Encouraged by recent upticks in corporate profits but wary of a potential weakening on the national economic scene, state economists on Thursday raised revenue estimates for next year by 1.4 percent from calculations made five months ago.
Meeting to tweak revenue estimates for the coming three years, a panel of analysts from the Legislature, the governors office and the Department of Revenue said collections into state coffers would increase $260 million for the fiscal year beginning July 1, 2011.
The forecast for general revenue collection for the remainder of the current fiscal year also went up, increasing 1.1 percent, or $229 million, to $23 billion. The 2010 figure is 2.4 percent above 2009-2010 collections, a year-to-year increase that is expected to continue through 2014.
Overall the conference remains cautiously optimistic, said Amy Baker, coordinator for the legislative Office of Economic and Demographic Research. Underlying the forecast is the assumption that the extreme financial and economic stress experienced over the last few years reached its bottom some time during the spring of 2010.

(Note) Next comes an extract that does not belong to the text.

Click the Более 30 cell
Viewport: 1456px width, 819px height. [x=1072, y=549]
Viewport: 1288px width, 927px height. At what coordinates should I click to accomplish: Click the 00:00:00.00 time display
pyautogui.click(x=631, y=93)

Months of modest growth are expected before full recovery begins in earnest in the spring of 2011, Baker concluded.
Missing from Thursdays data, however, were effects of the BP oil spill on sales tax and other revenue collections from May to July and beyond. Effects of the spill have yet to be tabulated as sales tax figures for June havent been finalized.
The panel plans to release its economic outlook statement late next week. That report is closely watched because it gives lawmakers and agency heads a clearer picture of how much money will be available for recurring programs and high-priority items.
Lawmakers are expected to face a gap of up to $6 billion next year as federal money dries up while enrollment and costs in the states Medicaid program continue to rise.
Stronger than expected business profits and higher hospital fee collections will offset drops in documentary stamp collections, which are derived from real estate transactions, economists said.
Despite the encouraging news on the state front, national forecasts have been ratcheting back recovery talk as leading indicators point to a weaker recovery than previously predicted.
Ongoing tight credit and housing overstock continue to weigh down recovery in the real estate sector. Meanwhile, recession-wary consumers are holding back, at least for now, from purchases on such big ticket durable goods as automobiles.
Further slowing recovery is the record number of citizens in some sort of foreclosure proceeding, which will slow their ability to return to the consumer market, a major driver of the U.S. economy.
Were seeing more and more people talking about how weak the (national) recovery has been, said Tim Campbell, an EDR analyst. A double dip (recession) may be seen as more of a possibility.